▶ _The problem_: Beneath this task are the entries; from the line with "The width and" through the last one, transcribe every line exactly and nothing else, skipping pictures.
%%
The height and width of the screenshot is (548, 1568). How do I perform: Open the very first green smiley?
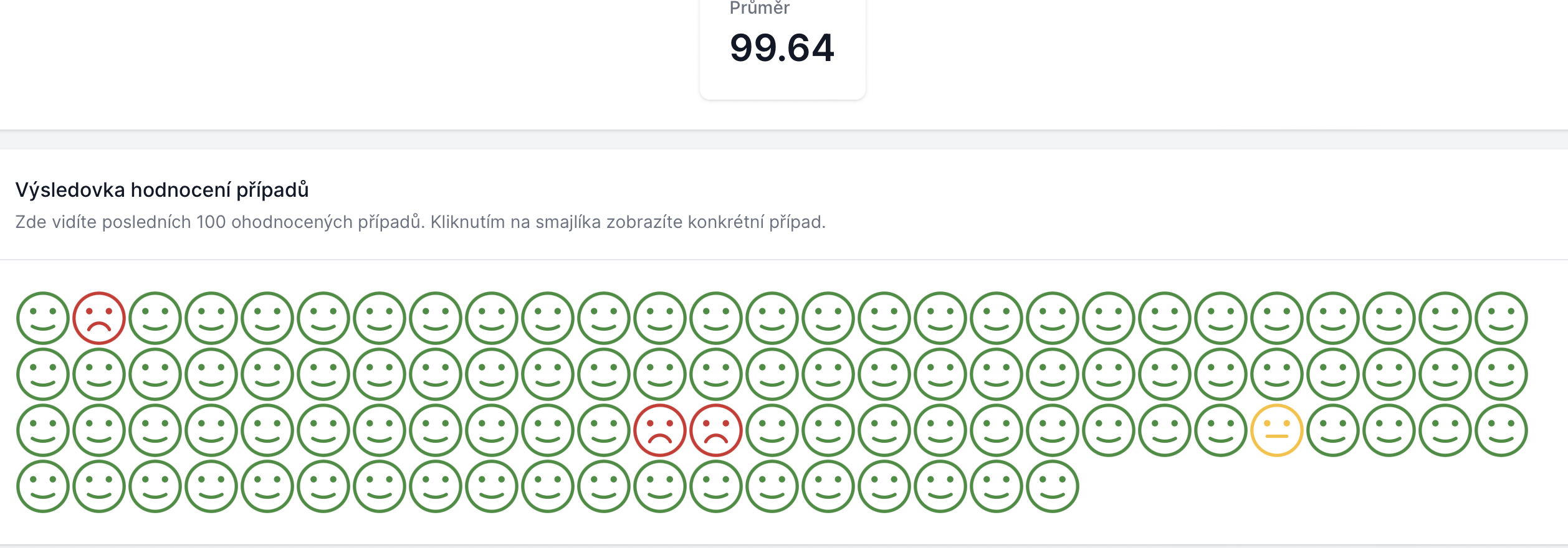click(x=43, y=318)
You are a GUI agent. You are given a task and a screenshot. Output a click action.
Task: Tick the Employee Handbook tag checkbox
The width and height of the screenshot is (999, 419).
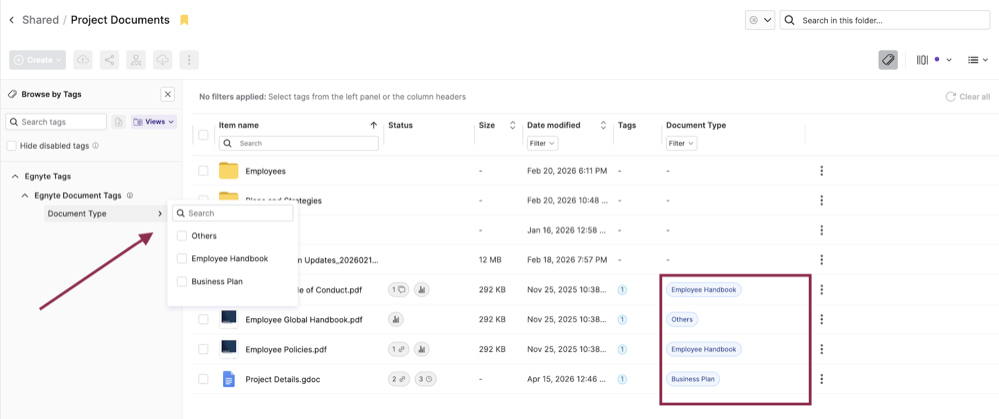point(181,259)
%%
▶ _Response to this exercise_:
The width and height of the screenshot is (999, 419).
point(181,259)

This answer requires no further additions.